Absorptive (ND) versus Reflective (Ni)

Traditional ND filters aren’t perfect, since they don’t reduce the intensity of all wavelengths equally. This can create a color cast to an image, particularly with inexpensive filters. More importantly, most ND filters are only specified to perform over the visible region of the spectrum and don’t proportionately block all wavelengths of ultraviolet (UV) or infrared (IR) radiation. This can greatly affect contrast in the near-IR and can also be dangerous if using ND filters to view bright sources, such as the sun or molten metal or glass, which emit intense, non-visible radiation. The sensor, or even the eye, may be damaged, since the source may not visibly appear bright when viewed through the filter. In cases where imaging is done in the near-IR (with or without visible light), a MidOpt Ni series filter is recommended. Ni filters are designed to be spectrally flat through the near-IR and are enhanced to uniformly suppress reflected light from potentially interfering with application.

ND/Ni Filter Use

There are several practical uses for ND/Ni Filters in vision-related applications. In cases where the item being inspected is surrounded by an unmanageable amount of light, using an ND filter may be the only way to image the item. Applications that rely on very dark ND filters include imaging a welding process or looking directly into lamps, bulbs, light emitting diodes (LEDs) or other bright light sources. When a subtle reduction of luminous intensity is needed, a ND filter of a lower optical density may offer an appropriate solution.

ND/Ni filters allow for wider lens apertures, which naturally reduces depth of field. Shallow depth of field can isolate an object from its background and/or foreground. Portions of the image that could result in false readings or might be distracting to a viewer are now out of focus. With the current trend toward the more widespread use of shorter focal length lenses (cameras and lenses are generally required to be placed closer to the subject matter), this effect becomes even more pronounced.

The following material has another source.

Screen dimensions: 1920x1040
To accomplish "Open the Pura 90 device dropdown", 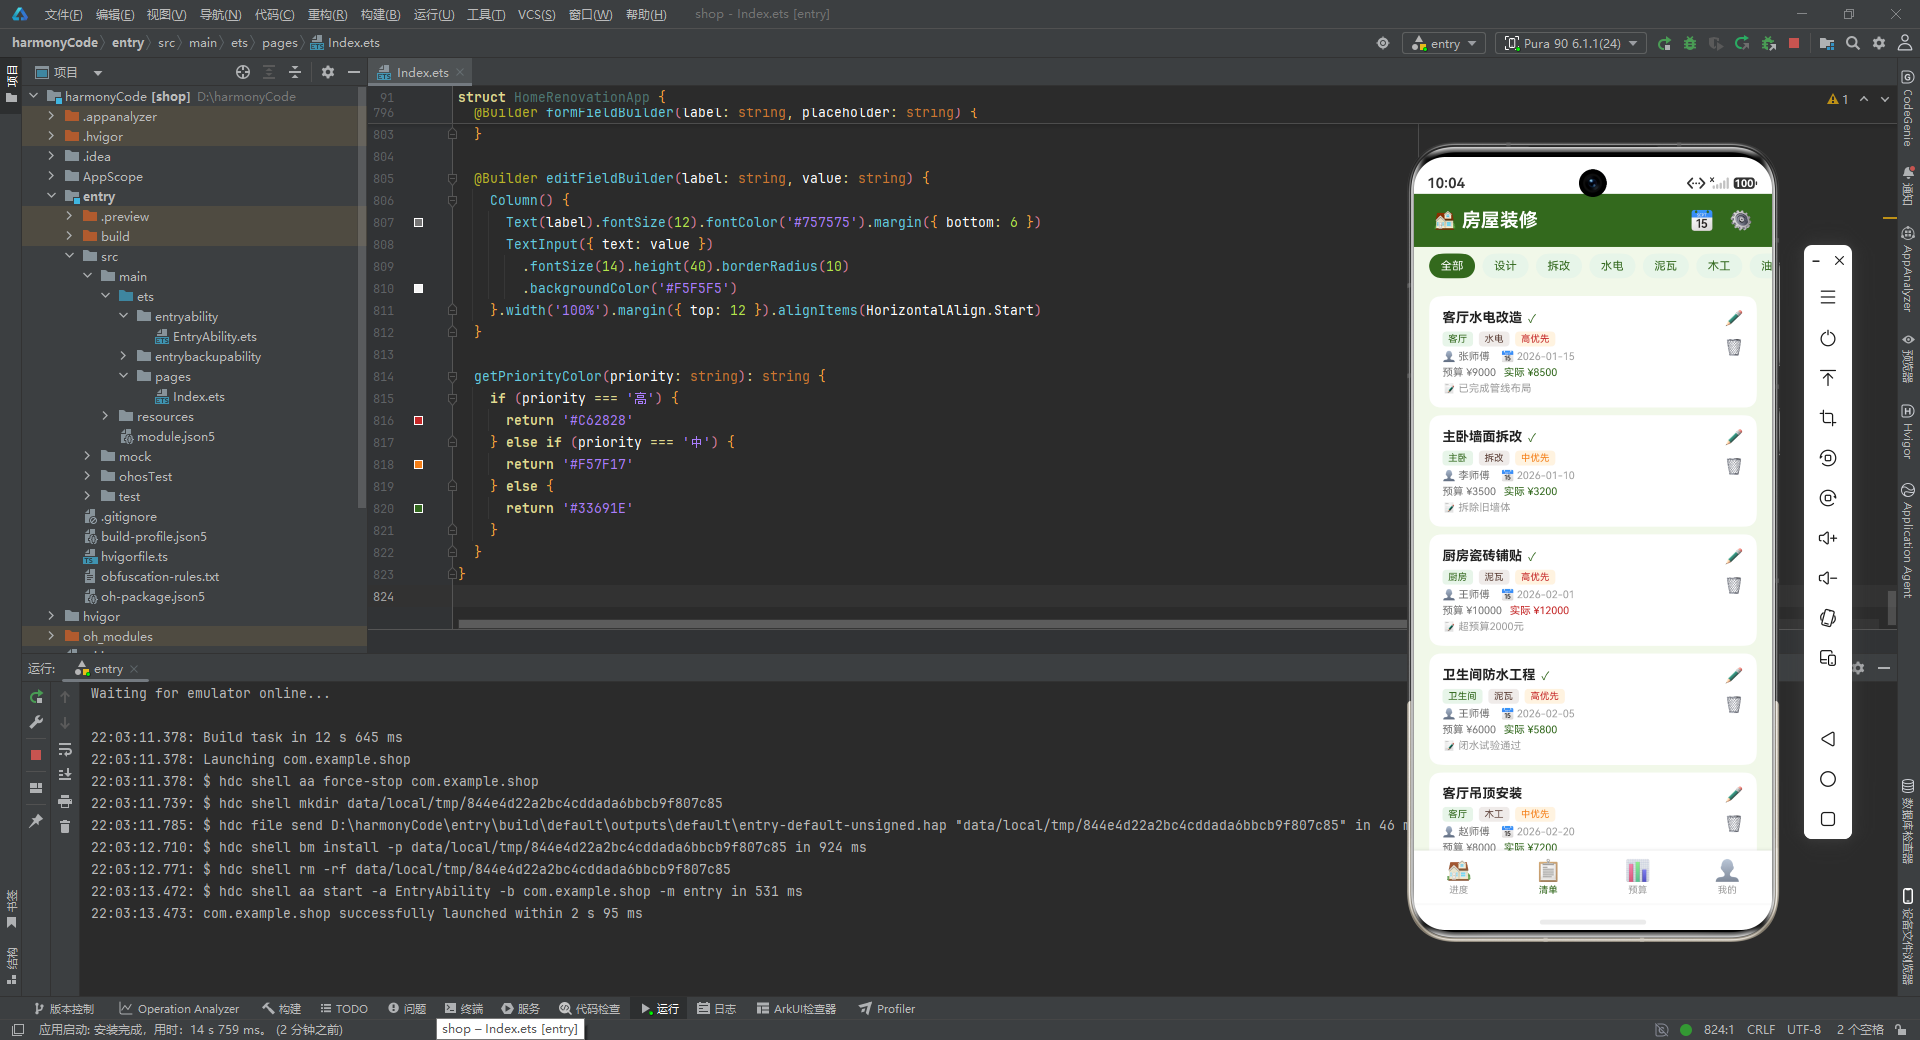I will click(1571, 43).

› View Neutral Density Filters

Applications Solutions

  • Reduce Light Intensity
    Before: The camera lens iris is set to f/16, the smallest aperture available. Still, over-saturation caused by the light that is under inspection results.
    After: With the iris set to f/16 and a ND200 (1% transmission) Neutral Density Filter mounted over the lens, overall transmission is uniformly decreased to manageable levels. Individual lighting elements can be distinguished.